Just from this JSON string representation, I can somehow understand two values which are the GUID values, k is referring to "key" which is the sharing key of the report which I discovered to be unique per report. The most obvious value was the "t" value which refers to your tenant. to be even more precise it's the azure active directory "Directory ID" value. you can always double check by logging into your azure portal and check your azure Active Directory ID in the properties page

the "c" value doesn't really resonate with anything I thought it's somehow refers to the report Id. although one might argue that the key GUID is enough as it will uniquely identify the report. However, I tried to change it encode the object and open it in the browser. Interestingly enough I had my report opened. Firstly, I thought the browser might cache a certain value so It tried a completely different browser and it worked as well!

What I did next was even more interesting so I removed the whole "c" property and guess what it also worked, so I have no clue what this "c" value refers to!

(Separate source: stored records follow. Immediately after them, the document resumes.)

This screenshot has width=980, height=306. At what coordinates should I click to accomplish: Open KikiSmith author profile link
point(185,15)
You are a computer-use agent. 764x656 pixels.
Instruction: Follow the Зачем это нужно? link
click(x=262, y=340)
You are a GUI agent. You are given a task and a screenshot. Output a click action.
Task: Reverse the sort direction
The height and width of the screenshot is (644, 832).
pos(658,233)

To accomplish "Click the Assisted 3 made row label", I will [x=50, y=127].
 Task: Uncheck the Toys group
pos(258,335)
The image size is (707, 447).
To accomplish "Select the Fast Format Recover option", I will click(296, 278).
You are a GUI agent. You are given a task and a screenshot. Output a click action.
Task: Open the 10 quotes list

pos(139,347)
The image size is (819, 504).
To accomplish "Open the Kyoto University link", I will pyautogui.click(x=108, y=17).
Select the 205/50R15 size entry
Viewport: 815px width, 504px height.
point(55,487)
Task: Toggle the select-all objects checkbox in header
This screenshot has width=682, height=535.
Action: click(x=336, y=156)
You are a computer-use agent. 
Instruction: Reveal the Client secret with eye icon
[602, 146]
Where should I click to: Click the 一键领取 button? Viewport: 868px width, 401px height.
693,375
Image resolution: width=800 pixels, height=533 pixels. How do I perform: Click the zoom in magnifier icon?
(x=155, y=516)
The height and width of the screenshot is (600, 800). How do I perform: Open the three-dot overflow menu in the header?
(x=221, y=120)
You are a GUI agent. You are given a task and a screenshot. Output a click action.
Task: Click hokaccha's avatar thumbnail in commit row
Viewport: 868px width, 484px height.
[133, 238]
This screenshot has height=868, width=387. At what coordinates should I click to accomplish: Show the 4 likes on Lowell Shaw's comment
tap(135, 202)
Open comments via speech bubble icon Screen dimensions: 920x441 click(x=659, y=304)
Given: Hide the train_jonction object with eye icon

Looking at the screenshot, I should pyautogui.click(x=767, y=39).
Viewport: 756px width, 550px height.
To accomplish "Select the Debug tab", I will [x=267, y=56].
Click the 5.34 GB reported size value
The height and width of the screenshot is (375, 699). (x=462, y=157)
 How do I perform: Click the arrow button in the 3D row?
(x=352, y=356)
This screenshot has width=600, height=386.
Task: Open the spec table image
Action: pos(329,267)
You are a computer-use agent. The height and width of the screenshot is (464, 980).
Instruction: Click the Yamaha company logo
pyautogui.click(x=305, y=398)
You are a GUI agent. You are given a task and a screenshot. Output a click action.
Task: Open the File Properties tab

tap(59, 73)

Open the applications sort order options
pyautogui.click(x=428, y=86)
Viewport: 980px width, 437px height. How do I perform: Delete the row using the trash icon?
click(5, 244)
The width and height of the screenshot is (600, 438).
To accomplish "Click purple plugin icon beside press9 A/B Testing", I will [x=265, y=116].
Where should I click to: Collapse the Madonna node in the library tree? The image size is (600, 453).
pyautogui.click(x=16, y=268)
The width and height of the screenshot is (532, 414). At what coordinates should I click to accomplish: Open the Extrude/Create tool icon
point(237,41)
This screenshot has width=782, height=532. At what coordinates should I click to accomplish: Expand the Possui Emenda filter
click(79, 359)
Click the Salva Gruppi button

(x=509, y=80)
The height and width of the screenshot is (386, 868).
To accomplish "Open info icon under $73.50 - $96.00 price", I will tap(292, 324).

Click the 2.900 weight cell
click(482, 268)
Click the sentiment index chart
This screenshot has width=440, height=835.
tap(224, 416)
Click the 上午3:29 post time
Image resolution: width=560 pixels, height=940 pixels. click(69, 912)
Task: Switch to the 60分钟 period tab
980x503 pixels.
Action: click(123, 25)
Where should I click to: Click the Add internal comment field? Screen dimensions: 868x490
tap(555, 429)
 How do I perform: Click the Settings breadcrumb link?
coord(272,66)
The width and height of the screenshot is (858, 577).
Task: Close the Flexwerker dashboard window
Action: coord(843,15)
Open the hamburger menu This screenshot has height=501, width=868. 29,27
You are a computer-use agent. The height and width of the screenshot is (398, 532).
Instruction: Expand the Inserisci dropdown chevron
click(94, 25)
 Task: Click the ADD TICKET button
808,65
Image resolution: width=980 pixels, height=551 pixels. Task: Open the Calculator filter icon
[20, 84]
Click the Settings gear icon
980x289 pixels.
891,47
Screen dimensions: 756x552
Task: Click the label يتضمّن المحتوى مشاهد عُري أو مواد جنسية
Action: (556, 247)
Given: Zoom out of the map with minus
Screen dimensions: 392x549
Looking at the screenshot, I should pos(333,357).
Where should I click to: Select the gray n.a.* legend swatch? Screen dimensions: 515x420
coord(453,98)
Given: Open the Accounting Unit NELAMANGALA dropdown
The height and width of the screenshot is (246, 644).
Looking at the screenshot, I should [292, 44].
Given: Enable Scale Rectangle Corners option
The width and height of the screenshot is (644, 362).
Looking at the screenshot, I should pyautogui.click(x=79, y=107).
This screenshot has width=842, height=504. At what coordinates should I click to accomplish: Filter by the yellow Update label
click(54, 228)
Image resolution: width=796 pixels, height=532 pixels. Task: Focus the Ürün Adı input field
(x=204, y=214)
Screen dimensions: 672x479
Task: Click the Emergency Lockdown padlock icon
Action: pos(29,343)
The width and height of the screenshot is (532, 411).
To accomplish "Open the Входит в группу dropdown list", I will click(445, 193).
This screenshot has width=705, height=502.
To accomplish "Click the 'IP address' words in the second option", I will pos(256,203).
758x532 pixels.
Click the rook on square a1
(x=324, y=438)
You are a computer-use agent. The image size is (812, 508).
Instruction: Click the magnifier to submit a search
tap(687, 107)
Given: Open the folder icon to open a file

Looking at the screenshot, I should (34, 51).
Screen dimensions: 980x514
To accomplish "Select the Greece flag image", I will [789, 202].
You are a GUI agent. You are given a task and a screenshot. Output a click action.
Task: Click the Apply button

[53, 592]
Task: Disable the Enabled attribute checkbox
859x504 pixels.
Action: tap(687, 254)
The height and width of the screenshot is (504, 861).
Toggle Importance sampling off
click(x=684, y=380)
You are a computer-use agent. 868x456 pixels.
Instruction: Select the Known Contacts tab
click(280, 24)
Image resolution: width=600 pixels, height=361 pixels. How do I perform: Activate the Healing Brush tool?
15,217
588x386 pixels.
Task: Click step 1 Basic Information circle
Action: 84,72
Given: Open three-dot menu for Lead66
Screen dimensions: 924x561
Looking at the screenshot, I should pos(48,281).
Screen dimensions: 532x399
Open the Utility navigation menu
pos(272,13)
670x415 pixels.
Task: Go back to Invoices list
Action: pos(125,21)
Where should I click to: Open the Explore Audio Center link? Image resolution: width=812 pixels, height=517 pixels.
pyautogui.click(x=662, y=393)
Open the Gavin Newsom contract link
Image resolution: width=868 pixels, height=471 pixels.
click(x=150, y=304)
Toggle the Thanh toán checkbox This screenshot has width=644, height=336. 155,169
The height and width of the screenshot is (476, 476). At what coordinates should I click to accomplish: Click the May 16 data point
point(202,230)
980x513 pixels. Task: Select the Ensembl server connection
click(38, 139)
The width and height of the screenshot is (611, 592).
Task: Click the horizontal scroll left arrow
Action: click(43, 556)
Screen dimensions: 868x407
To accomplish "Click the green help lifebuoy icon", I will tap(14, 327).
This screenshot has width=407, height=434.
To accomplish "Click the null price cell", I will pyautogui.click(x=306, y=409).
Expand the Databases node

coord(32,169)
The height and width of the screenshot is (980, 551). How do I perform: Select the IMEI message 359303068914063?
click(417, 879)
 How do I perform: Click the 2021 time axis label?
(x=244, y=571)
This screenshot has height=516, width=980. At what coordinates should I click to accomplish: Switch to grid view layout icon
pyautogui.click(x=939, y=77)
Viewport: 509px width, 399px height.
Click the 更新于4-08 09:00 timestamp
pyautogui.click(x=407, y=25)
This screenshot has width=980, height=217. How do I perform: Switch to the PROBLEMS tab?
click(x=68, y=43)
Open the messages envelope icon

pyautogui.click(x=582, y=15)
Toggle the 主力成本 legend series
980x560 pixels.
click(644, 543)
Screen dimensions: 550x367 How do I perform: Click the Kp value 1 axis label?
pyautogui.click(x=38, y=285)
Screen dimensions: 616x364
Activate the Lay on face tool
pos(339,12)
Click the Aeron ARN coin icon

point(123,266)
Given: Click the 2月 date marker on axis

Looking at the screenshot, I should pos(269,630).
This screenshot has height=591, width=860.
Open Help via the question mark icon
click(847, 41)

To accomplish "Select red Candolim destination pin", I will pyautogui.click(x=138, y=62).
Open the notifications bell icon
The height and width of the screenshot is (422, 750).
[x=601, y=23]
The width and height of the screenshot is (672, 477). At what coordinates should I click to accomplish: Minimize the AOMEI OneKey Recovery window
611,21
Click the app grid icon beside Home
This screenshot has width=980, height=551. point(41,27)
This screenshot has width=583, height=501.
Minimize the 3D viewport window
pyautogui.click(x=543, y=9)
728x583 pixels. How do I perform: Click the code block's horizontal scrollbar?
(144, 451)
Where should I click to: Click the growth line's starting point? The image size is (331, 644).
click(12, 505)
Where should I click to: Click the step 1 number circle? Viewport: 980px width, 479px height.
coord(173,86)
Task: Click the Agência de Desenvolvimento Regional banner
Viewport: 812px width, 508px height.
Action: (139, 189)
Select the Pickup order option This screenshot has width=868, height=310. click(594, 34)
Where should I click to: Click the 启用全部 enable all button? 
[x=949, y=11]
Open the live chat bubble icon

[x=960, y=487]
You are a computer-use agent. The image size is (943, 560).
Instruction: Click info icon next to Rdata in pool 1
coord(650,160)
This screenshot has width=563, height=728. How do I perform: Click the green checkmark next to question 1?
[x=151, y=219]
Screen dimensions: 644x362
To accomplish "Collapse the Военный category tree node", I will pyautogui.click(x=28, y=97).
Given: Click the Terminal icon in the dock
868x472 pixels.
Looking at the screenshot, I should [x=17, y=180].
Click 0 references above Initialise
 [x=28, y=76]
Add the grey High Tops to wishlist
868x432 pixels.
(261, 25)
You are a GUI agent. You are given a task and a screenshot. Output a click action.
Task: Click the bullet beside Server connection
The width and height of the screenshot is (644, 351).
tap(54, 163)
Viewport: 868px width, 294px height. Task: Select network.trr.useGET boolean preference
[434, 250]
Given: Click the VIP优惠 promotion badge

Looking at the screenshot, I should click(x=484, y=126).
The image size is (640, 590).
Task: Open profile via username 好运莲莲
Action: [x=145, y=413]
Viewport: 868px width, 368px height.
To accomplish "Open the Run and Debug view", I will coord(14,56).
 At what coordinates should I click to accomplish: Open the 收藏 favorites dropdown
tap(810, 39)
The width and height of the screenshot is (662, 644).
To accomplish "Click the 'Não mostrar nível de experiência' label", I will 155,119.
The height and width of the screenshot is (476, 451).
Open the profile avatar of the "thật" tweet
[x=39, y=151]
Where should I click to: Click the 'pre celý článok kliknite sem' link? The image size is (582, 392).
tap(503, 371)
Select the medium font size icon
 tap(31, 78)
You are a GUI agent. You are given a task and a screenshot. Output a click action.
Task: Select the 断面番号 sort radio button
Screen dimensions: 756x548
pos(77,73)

one interesting thought will be whether the sharing key is enough for security reasons, and given that it's the GUID is globally unique as it uses device Id and timestamp in addition to some other things , (algorithm, uniquifier) for more information regarding GUID structure you can refer to this blog post

That's bring us to the end of this brief post.

Tuesday, 17 April 2018

Auto classify Documents in SharePoint using Azure Machine learning Studio: Part 2

This is part 2 of a two parts blog series which explains briefly how to use azure machine learning to auto classify SharePoint documents. In part one, we covered the end to end solution skeleton, which relies on using Microsoft flow. The flow is set to be triggered whenever a new document is uploaded to our target SharePoint library.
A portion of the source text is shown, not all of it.